Down Syndrome (DS) is one of the most common chromosomal disorders in America. According to the Centers for Disease Control and Prevention, each year, about 6,000 babies are born with Down syndrome, which means that 1 out of every 700 babies is born with the condition. Thanks to scientific advancements in the world of health, people affected by the condition can now live healthier and longer lives. The Global Down Syndrome Foundation noted that the average lifespan of a person with Down Syndrome is approximately 60 years, a drastic jump from 1983 when life expectancy for a person with the condition was just 25 years.
Down Syndrome, which is also known as Trisomy 21, can develop in people of all races, but health disparities are growing among Black people who have the condition. Many experts have yet to figure out why. Here’s what we know about the growing issue.
What is Down Syndrome?
Down syndrome is a condition in which a person has an extra chromosome. Chromosomes are small clusters of genes in the body that determine how a baby’s body forms and functions as it grows during pregnancy and after birth. Typically, a baby is born with 46 chromosomes. However, babies with Down syndrome carry an extra copy of one of those chromosomes, called chromosome 21. In the medical world, doctors often refer to the extra copy as ‘trisomy.’
This extra copy can drastically change how a baby’s body and brain develop, which can cause mental, physical and developmental challenges. Common physical traits of Down syndrome include:
- A flattened face, especially the bridge of the nose
- Almond-shaped eyes that slant up
- A short neck
- Small ears
Many adults with DS can live normally, despite low to moderate cognitive function. They can attend work, vote and even go to college thanks to an increasing number of institutions offering specialized programs designed for students with disabilities like DS.
How does Down Syndrome impact Black People?
Multiple studies have found that Black or African-American infants with Down syndrome have a lower chance of surviving beyond the first year of life compared to white infants with Down syndrome. Scientists and medical experts are still trying to understand the disparity.
A study by the American Journal of Obstetrics & Gynecology found that Down syndrome rates increased over time among individuals who identified as Black, Hispanic, or American Indian/Alaskan Native, but not among white or Asian individuals. The study examined a cohort of 26,433,380 pregnancies that occurred in the US between 2012-2018 using linked vital statistics data.
The test examined 13,788 pregnancies with a 0.05 percent diagnosis rate of Down Syndrome compared to 26,419,592 pregnancies (99.95 percent) with no diagnosis of Down Syndrome. Over time, researchers found higher rates of DS in those who were Black, Hispanic and American Indian/Alaskan natives, but experts cautioned that the data wasn’t enough to tell the full story about the disparity.
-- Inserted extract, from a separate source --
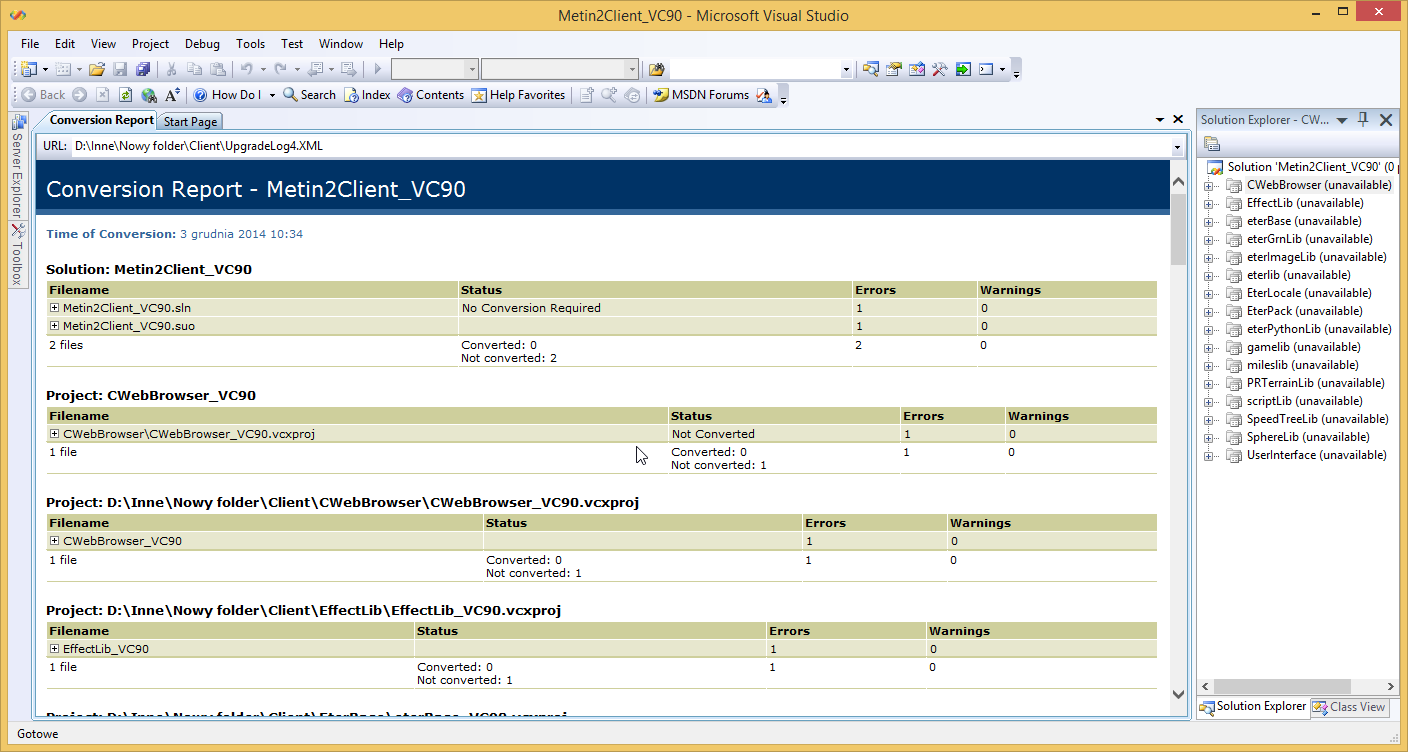Open the Debug menu
Image resolution: width=1408 pixels, height=752 pixels.
202,44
Hoping to uncover more about the issue, medical experts at Pediatrics Nationwide examined the medical history of 763 children receiving medical care at a DS specialty clinic in Cincinnati from 1984-2009. They compared their findings to the National Death Index to correlate medical histories with mortality data.
“Among children with DS less than 5 years of age,” researchers saw “significant increases in referrals to Cardiology for black children compared to white children.” They also found an increase in congenital heart disease among Black children with DS, a common bi-product of the condition. “However, correlations with death records did not demonstrate differences in rates of cardiac-related deaths,” the study noted.
Other Risk Factors
A mother’s age can play a factor when analyzing Down syndrome risk. Women who are 35 or older are at risk of giving birth to a child with Down Syndrome compared to women who are younger. Treatment costs for children with the condition have also skyrocketed over the years. Among children aged 0-4 years with private insurance, average medical care costs are 12 times higher for children with Down syndrome compared to children who are not affected by the disorder.
Additionally, infants with Down syndrome heart defects, are often required to pay five times higher for health coverage. When looking at the issue among Black children, this must be considered. Exorbitant healthcare costs can be hard for some Black families to cover. In 2020, the average national cost for health insurance was $456 for an individual and $1,152 for a family per month.